

  3. I do agree on everything, except that I have a different view on abortion. I respect your perspective, but the use of anti-choice to describe my view, which has less to do with reproductive freedom than the respect for the life of an unborn that’s already alive, is unfair. I wouldn’t use the word ‘anti-life’ to describe your view. It’s divisive, and makes it more difficult to unite on issues that we do agree on.


    1. I use “anti-choice” because it’s correct. The view opposes a woman’s right to choose an abortion, and I avoid using the phrase “pro-life” because it’s distasteful. It *maybe* applies to the anti-death-penalty, pacifist, consistent-ethic-of-life view. Calling folks “anti-abortion” makes folks like me “pro-abortion” which is really not a correct way to describe what I actually think and support– I support it as a legal, safe option. People who want to make it illegal do not.


        1. Yeah. I’m never going to use pro-life. I’m sorry if that’s perceived as disrespectful. And a big part of my reason is that “pro-life” people have called me “a member of the death squad” just for supporting safe, legal abortion access.


      1. I was on board with you until your comment on pro-life/pro-choice. You’re essentially saying that labels with a negative connotation to the opposing side are only okay when it’s the side you agree with. I’m pro-choice, and you can sugarcoat it all you want but it can also be referred to as pro-abortion. As in, I am for the existence of abortion. Just like you can call the pro-life movement anti-choice, because they are against the existence of choice in the matter of abortion. Too bad we can’t respect other views while demanding respect for our own.


        1. I guess I don’t understand why they feel “anti-choice” is negative? If you want abortion to be illegal, you obviously don’t want it to be a choice? Unlike calling people who support abortion rights “murderers” there’s no real stigma associated with the word “anti-choice.” I really just feel it’s the least-loaded, most-accurate way to describe the view of those who oppose legal abortion unless I want to spell out “those who oppose legal abortion” every time.


        2. Also: I am pretty sure I used the phrase “anti-choice” exactly once in this post, and it was used to describe rhetoric, not people. As in: writing about disability is often used in anti-choice ways, in ways that oppose the right to legally choose to end a pregnancy.


    2. I am firmly with Sarah. Let’s break down the terminology:

      Pro-choice/anti-choice: individuals who are pro-choice are for women making the choice whether or not to have an abortion, whereas individuals who are anti-choice are against women being able to make the choice whether or not to have an abortion. This is logical and consistent with the rhetoric of individuals who are for and against abortion.

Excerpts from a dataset
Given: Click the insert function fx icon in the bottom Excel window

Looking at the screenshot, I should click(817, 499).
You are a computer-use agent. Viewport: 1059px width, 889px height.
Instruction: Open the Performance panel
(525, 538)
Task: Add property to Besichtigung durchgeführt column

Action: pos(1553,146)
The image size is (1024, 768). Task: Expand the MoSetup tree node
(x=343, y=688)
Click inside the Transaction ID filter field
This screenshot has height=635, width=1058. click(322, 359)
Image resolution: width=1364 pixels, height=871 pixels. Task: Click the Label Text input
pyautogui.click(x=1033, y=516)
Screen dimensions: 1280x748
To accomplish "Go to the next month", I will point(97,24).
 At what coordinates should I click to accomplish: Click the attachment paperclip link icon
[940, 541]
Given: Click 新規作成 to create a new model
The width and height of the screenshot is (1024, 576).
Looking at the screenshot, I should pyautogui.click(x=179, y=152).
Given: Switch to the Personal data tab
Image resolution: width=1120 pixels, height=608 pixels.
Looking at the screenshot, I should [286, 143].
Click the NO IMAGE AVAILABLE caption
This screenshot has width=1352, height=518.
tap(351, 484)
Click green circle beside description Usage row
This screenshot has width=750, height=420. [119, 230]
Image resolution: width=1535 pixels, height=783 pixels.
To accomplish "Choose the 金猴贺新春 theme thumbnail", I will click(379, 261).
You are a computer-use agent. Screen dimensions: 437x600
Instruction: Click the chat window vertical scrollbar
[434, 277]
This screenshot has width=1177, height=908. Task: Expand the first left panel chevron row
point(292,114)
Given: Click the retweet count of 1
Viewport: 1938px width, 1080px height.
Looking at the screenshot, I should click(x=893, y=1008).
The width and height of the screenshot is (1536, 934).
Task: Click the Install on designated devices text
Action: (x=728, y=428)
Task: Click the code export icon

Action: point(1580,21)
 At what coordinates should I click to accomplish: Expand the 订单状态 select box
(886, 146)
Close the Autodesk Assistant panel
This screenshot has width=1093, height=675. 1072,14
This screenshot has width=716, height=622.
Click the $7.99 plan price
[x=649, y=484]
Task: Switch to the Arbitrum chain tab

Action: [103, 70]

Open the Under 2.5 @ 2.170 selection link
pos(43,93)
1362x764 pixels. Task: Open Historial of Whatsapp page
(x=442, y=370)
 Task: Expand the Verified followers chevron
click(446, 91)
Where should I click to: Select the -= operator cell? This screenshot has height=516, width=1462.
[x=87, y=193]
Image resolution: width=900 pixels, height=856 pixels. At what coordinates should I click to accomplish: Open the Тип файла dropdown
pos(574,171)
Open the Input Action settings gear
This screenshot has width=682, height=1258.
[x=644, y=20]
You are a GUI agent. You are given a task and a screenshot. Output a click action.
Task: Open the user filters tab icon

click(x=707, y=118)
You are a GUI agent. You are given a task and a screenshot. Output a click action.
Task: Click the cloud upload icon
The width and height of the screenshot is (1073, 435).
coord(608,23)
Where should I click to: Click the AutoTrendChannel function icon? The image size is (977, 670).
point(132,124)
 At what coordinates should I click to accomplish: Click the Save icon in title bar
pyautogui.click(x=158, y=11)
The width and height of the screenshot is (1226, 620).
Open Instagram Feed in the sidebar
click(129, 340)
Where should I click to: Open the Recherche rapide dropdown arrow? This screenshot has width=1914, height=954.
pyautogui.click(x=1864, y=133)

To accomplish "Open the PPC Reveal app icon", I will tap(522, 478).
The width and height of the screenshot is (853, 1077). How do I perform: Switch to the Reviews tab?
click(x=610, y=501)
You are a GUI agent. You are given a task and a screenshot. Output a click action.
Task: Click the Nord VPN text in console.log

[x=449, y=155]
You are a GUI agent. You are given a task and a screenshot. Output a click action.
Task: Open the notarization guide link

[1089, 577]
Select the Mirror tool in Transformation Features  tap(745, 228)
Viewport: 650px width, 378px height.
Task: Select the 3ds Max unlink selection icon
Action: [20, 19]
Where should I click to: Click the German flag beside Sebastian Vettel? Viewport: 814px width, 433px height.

#### Task statement:
Write out the discussion of abortion terminology starting at "1. I guess I" and ending at "end a pregnancy.", and switch "stigma" to "shame". This data has nothing to do with the discussion of abortion terminology.

#### Your response:
1. I guess I don’t understand why they feel “anti-choice” is negative? If you want abortion to be illegal, you obviously don’t want it to be a choice? Unlike calling people who support abortion rights “murderers” there’s no real shame associated with the word “anti-choice.” I really just feel it’s the least-loaded, most-accurate way to describe the view of those who oppose legal abortion unless I want to spell out “those who oppose legal abortion” every time.


        2. Also: I am pretty sure I used the phrase “anti-choice” exactly once in this post, and it was used to describe rhetoric, not people. As in: writing about disability is often used in anti-choice ways, in ways that oppose the right to legally choose to end a pregnancy.